**Task item**
Transcribe exactly the lines from the one holding "Task: Click the 'von' house number field" through the closing line of the entries below. Pictures stay out of the copy.

**Data records**
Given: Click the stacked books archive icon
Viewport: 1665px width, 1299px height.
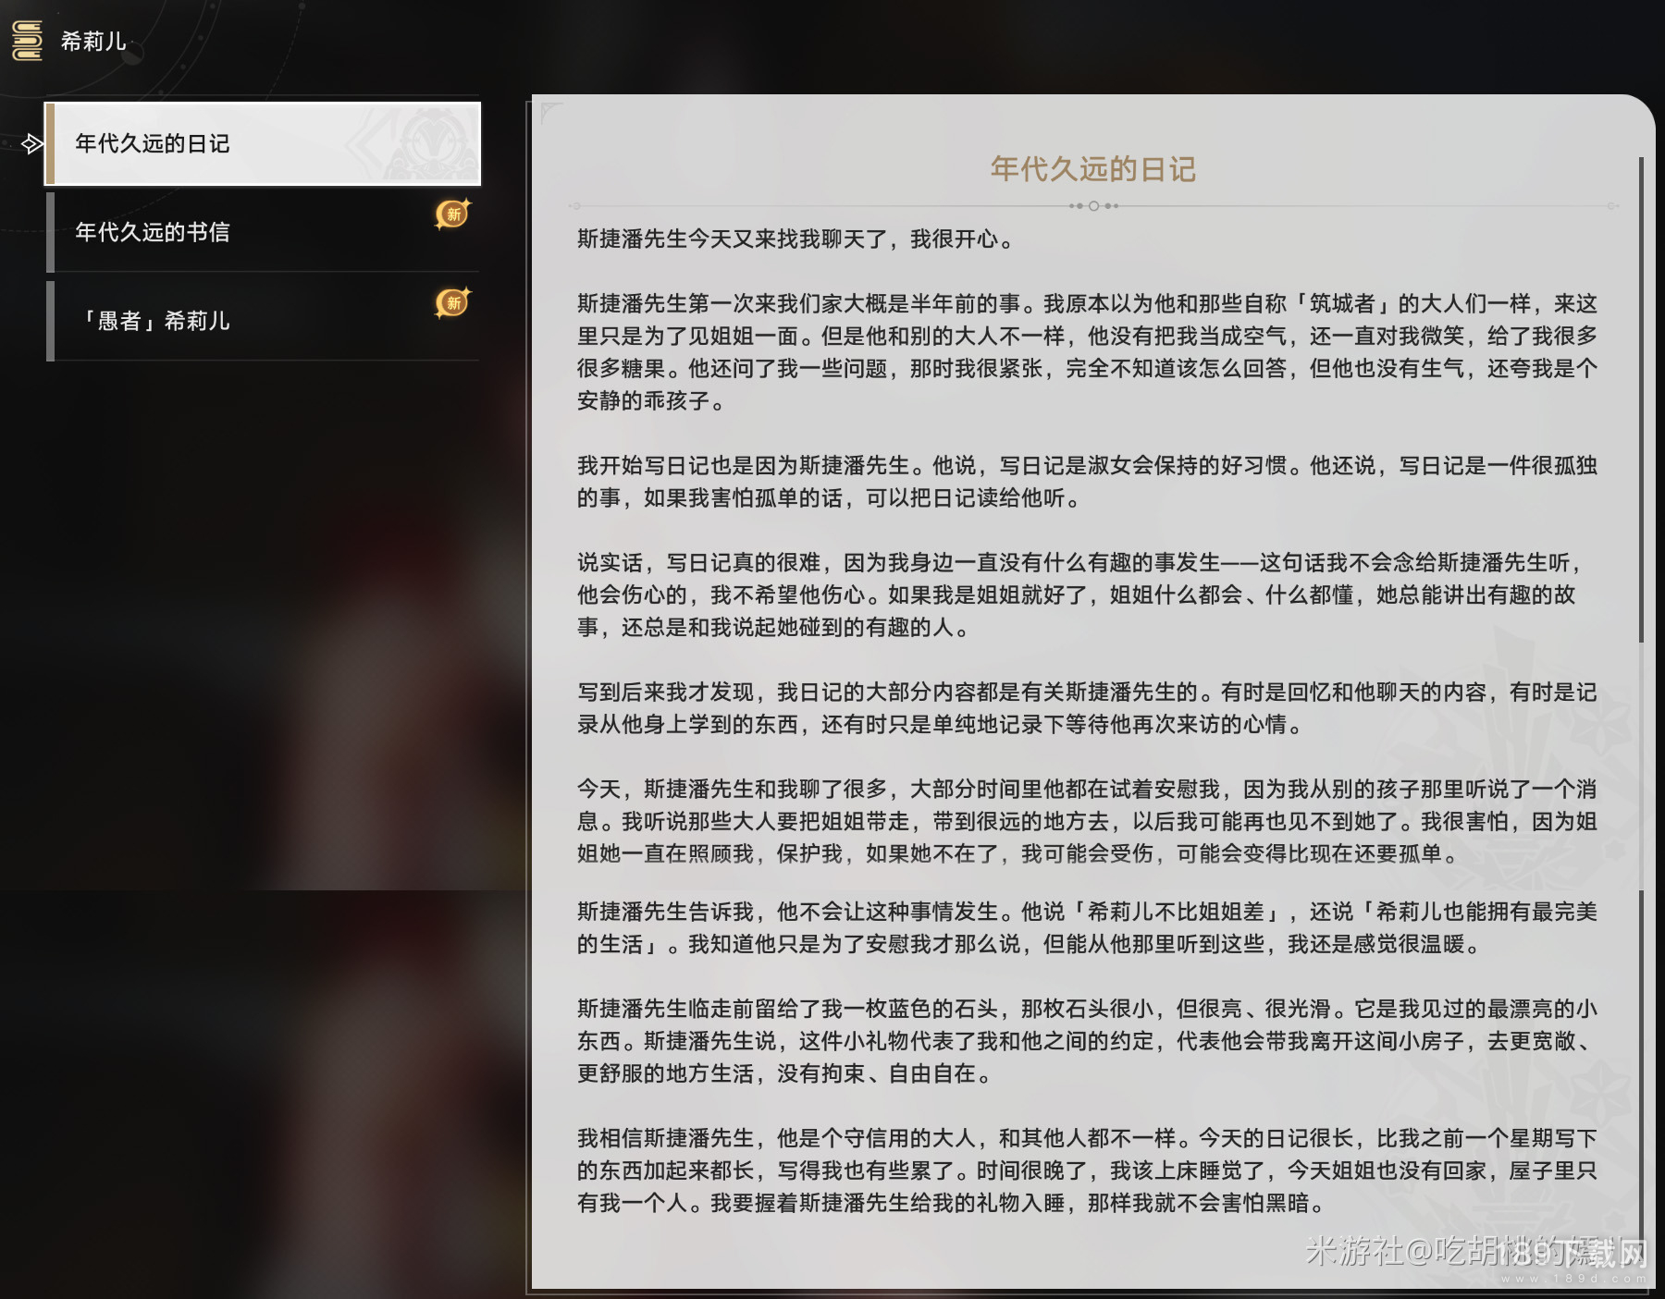Looking at the screenshot, I should click(x=28, y=41).
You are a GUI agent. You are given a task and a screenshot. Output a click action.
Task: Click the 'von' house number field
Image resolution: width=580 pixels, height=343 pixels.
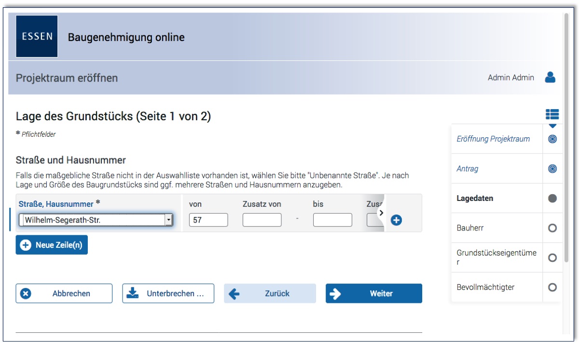coord(208,220)
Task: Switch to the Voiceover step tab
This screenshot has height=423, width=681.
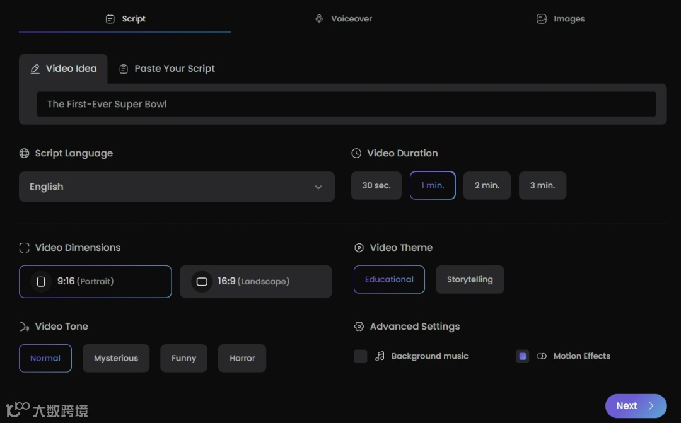Action: (344, 19)
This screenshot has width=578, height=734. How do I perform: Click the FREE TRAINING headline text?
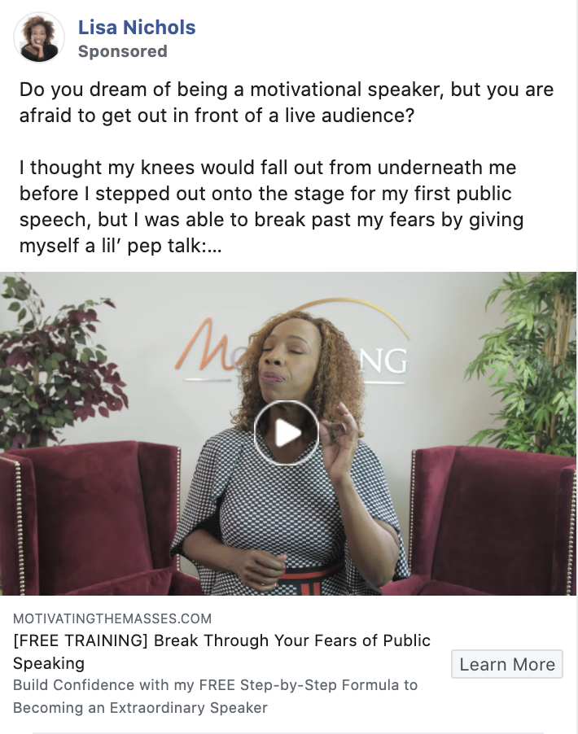[221, 652]
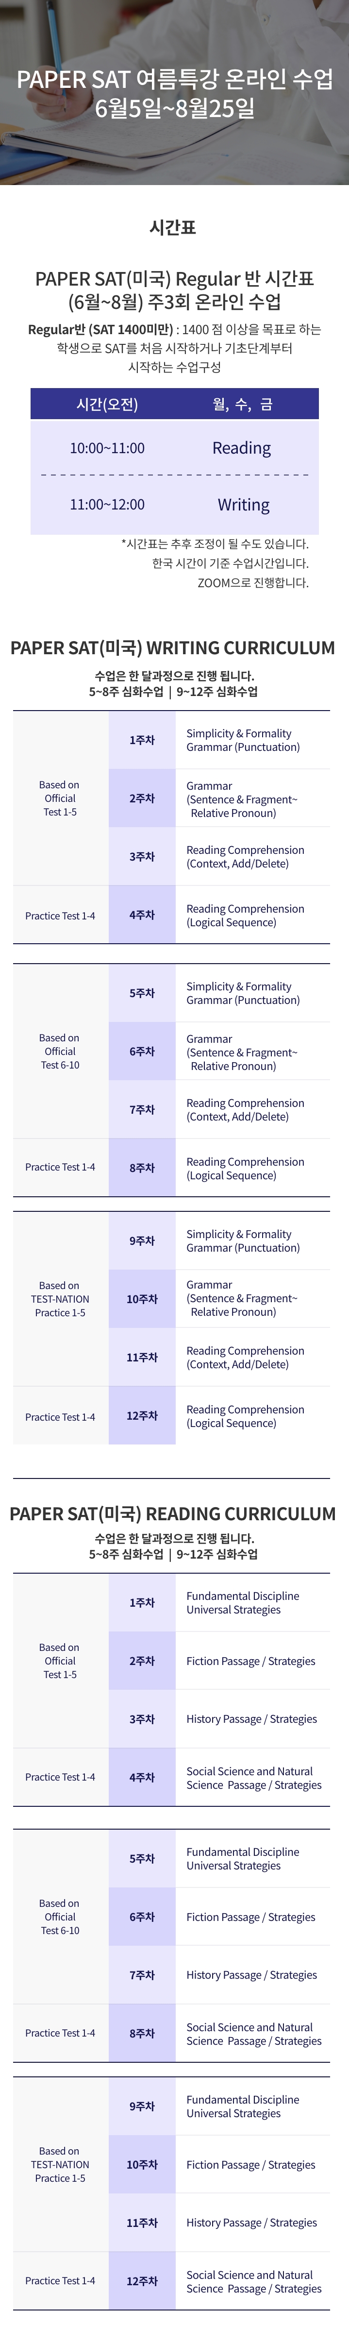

**Response to the task**
Task: Click the 'von' house number field
Image resolution: width=580 pixels, height=343 pixels.
coord(208,220)
Task: Switch to the Voiceover step tab
This screenshot has height=423, width=681.
Action: (344, 19)
This screenshot has width=578, height=734. How do I perform: Click the FREE TRAINING headline text?
[221, 652]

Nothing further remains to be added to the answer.